----- PROVIDED RECORDS
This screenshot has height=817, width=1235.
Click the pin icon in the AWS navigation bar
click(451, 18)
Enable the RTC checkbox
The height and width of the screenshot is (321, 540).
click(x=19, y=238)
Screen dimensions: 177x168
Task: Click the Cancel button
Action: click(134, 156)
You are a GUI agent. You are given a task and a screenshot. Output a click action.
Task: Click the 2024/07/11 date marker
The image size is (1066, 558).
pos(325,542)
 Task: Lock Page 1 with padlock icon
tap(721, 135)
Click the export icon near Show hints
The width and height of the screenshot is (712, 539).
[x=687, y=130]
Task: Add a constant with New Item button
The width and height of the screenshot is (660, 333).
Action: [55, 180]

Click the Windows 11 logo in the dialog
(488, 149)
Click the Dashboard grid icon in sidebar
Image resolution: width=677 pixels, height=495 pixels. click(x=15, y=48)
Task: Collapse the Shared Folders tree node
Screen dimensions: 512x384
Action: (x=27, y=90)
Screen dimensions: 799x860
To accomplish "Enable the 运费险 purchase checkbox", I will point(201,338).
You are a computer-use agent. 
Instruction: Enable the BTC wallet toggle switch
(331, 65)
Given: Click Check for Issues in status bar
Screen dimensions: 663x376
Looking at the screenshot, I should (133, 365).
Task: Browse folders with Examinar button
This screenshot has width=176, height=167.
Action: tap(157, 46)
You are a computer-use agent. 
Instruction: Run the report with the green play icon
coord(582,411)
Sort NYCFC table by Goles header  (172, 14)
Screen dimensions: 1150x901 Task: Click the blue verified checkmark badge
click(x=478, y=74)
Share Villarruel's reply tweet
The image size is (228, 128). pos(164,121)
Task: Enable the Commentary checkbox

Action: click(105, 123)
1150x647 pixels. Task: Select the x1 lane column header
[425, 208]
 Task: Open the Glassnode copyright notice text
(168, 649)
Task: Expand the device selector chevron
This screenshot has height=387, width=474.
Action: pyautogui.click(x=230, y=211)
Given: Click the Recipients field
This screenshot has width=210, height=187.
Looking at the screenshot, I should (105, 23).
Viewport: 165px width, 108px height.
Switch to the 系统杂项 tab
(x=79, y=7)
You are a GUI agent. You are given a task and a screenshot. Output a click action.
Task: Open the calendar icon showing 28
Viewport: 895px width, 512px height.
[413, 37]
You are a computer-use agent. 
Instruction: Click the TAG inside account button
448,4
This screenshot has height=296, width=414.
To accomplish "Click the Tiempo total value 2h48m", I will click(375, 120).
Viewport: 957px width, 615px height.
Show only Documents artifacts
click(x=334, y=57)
----------
§ WHAT IS REQUIRED: Retype the records above in full, exactly as they appear.

§ SOLVED PROBLEM:
This screenshot has height=817, width=1235.
Click the pin icon in the AWS navigation bar
click(451, 18)
Enable the RTC checkbox
The height and width of the screenshot is (321, 540).
click(x=19, y=238)
Screen dimensions: 177x168
Task: Click the Cancel button
Action: click(134, 156)
You are a GUI agent. You are given a task and a screenshot. Output a click action.
Task: Click the 2024/07/11 date marker
The image size is (1066, 558).
pos(325,542)
 Task: Lock Page 1 with padlock icon
tap(721, 135)
Click the export icon near Show hints
The width and height of the screenshot is (712, 539).
[x=687, y=130]
Task: Add a constant with New Item button
The width and height of the screenshot is (660, 333).
Action: [55, 180]

Click the Windows 11 logo in the dialog
(488, 149)
Click the Dashboard grid icon in sidebar
Image resolution: width=677 pixels, height=495 pixels. click(x=15, y=48)
Task: Collapse the Shared Folders tree node
Screen dimensions: 512x384
Action: (x=27, y=90)
Screen dimensions: 799x860
To accomplish "Enable the 运费险 purchase checkbox", I will point(201,338).
You are a computer-use agent. 
Instruction: Enable the BTC wallet toggle switch
(331, 65)
Given: Click Check for Issues in status bar
Screen dimensions: 663x376
Looking at the screenshot, I should (133, 365).
Task: Browse folders with Examinar button
This screenshot has width=176, height=167.
Action: tap(157, 46)
You are a computer-use agent. 
Instruction: Run the report with the green play icon
coord(582,411)
Sort NYCFC table by Goles header  (172, 14)
Screen dimensions: 1150x901 Task: Click the blue verified checkmark badge
click(x=478, y=74)
Share Villarruel's reply tweet
The image size is (228, 128). pos(164,121)
Task: Enable the Commentary checkbox

Action: click(105, 123)
1150x647 pixels. Task: Select the x1 lane column header
[425, 208]
 Task: Open the Glassnode copyright notice text
(168, 649)
Task: Expand the device selector chevron
This screenshot has height=387, width=474.
Action: pyautogui.click(x=230, y=211)
Given: Click the Recipients field
This screenshot has width=210, height=187.
Looking at the screenshot, I should (105, 23).
Viewport: 165px width, 108px height.
Switch to the 系统杂项 tab
(x=79, y=7)
You are a GUI agent. You are given a task and a screenshot. Output a click action.
Task: Open the calendar icon showing 28
Viewport: 895px width, 512px height.
[413, 37]
You are a computer-use agent. 
Instruction: Click the TAG inside account button
448,4
This screenshot has height=296, width=414.
To accomplish "Click the Tiempo total value 2h48m", I will click(375, 120).
Viewport: 957px width, 615px height.
Show only Documents artifacts
click(x=334, y=57)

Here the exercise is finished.